(ブルームバーグ): JR東日本は16日、今期(2021年3月期)の純損益が4180億円の赤字(前期は1984億円の黒字)に転落する見通しを発表した。新型コロナウイルスの影響で業績が不透明として従来は未定としていたが、夏の輸送実績などを踏まえて今後の収入動向などをある程度見通すことができる状況になったため開示したとしている。

  JR東の今期の赤字幅はブルームバーグが集計した市場予想の平均値(1690億円)を大きく上回った。JR東の決算資料によると、前期は3808億円の黒字だった営業損益は5000億円の損失を見込む。売上高は前期から約1兆円の減収となる1兆9300億円にとどまる見通し。年間配当は前期から65円減配の100円とした。今期の設備投資は7110億円と前期より4%減を見込んでいる。

  一方、JR西日本も同日、今期の業績見通しを発表。純損益は2400億円の赤字(前期は894億円の黒字)と市場予想(976億円の赤字)の赤字幅を上回った。

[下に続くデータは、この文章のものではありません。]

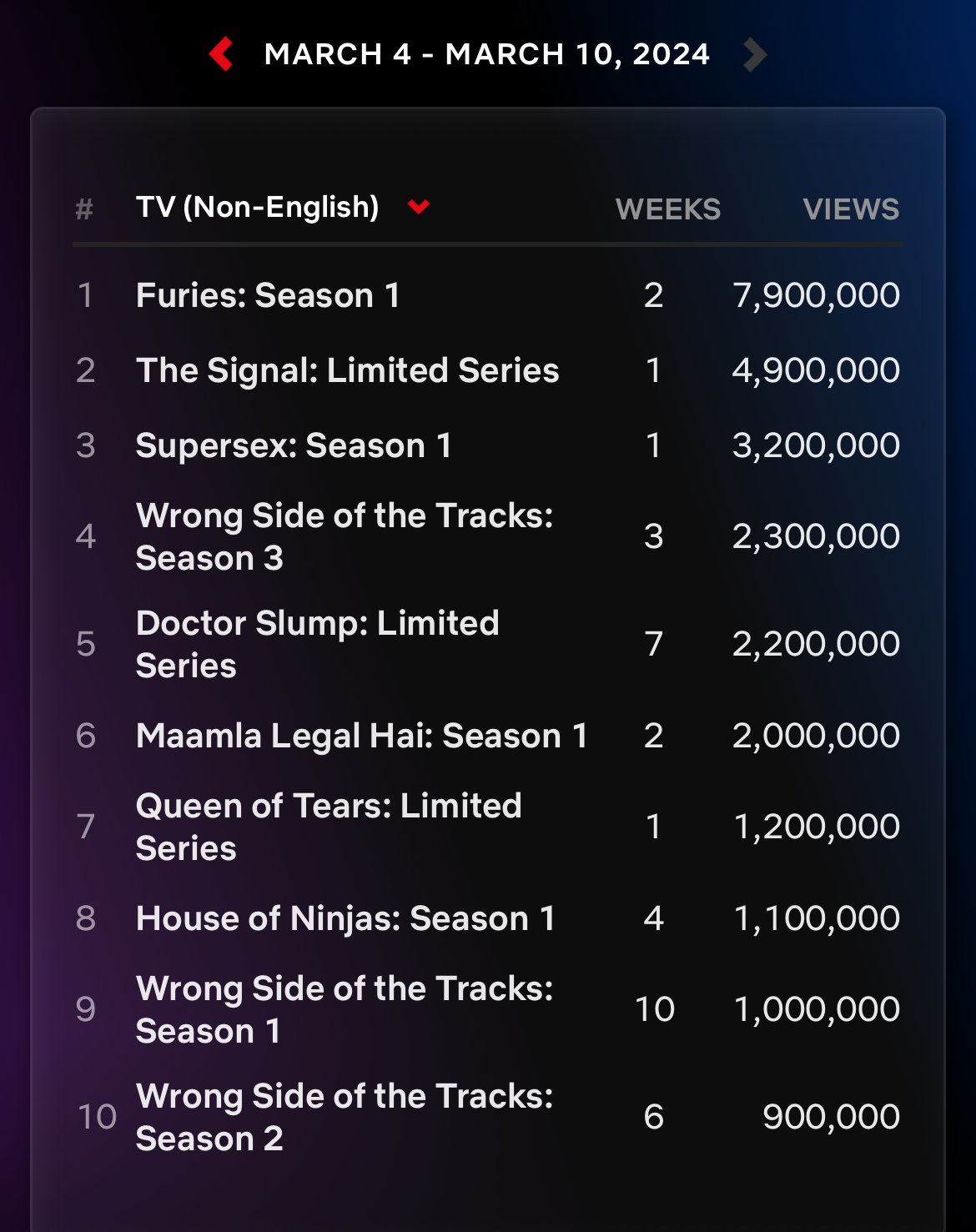The width and height of the screenshot is (976, 1232).
Task: Select Wrong Side of the Tracks: Season 2
Action: (344, 1117)
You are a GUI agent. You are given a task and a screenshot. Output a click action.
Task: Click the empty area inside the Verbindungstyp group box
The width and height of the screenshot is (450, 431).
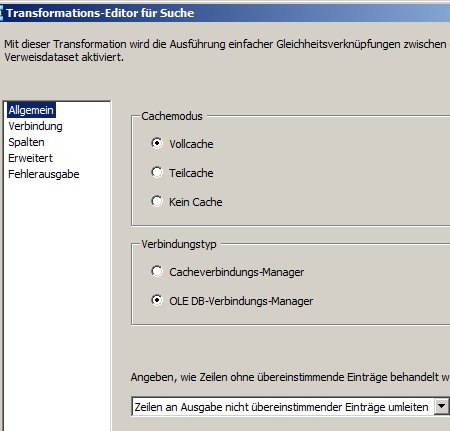[x=377, y=287]
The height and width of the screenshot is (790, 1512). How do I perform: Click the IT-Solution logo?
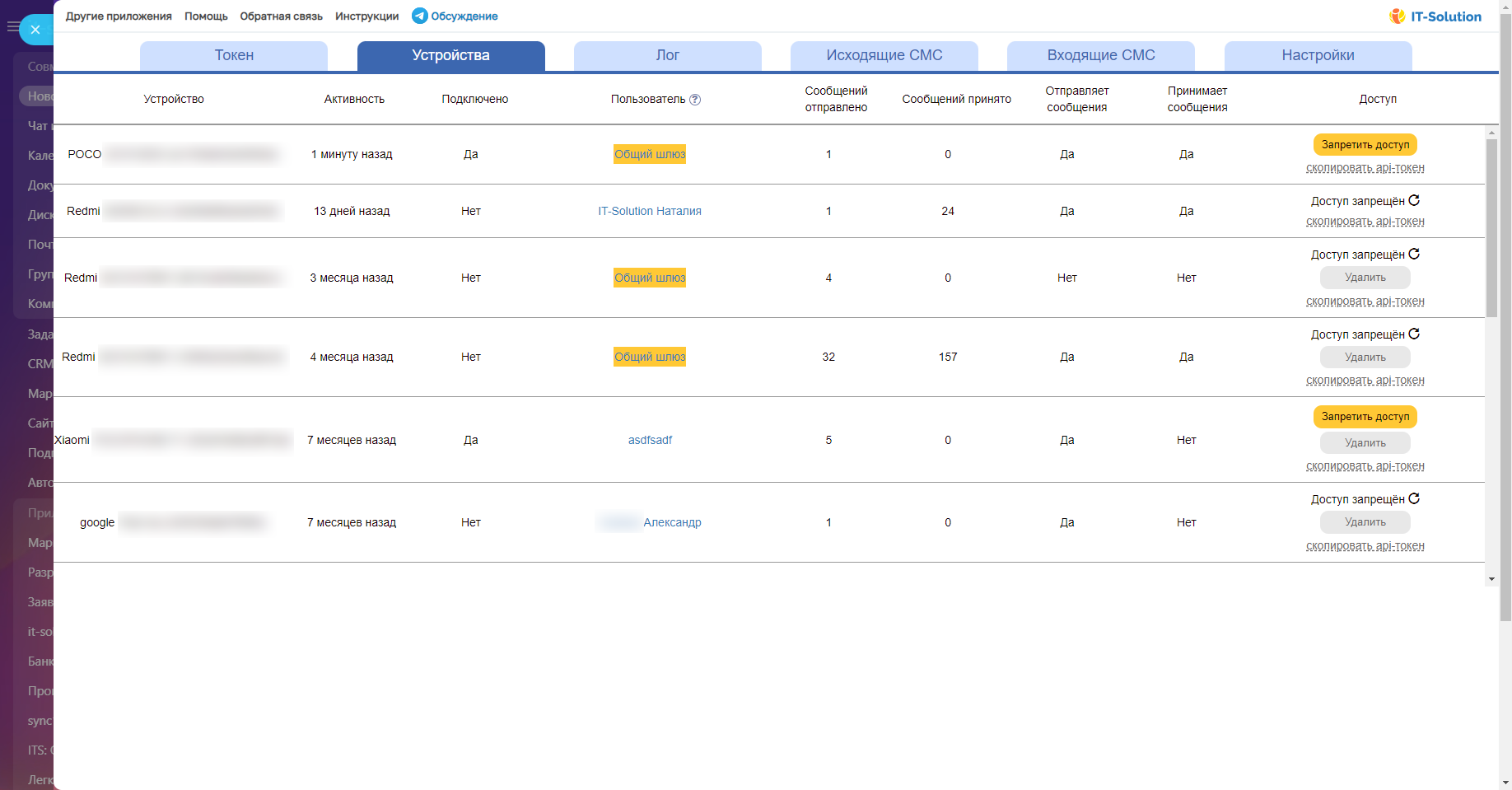[1435, 16]
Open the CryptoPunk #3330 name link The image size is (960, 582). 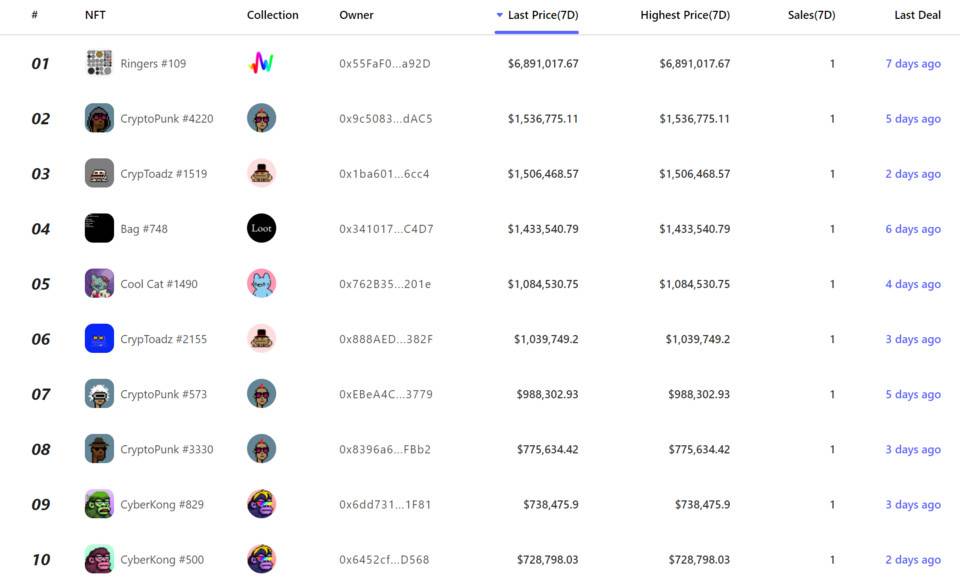pos(167,449)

  新型コロナの感染拡大で、国内では4月から5月にかけて政府の緊急事態宣言が出され、自粛の広がりで経済活動が大幅に停滞。これにより、ANAホールディングスと日本航空(JAL)が4−6月期に大幅な赤字を計上するなど、航空や運輸、レジャーなどの関連企業で特に厳しい業績悪化が見込まれていた。ANAHDとJALはともに今期の業績見通しを公表していない。

  

  

©2020 Bloomberg L.P.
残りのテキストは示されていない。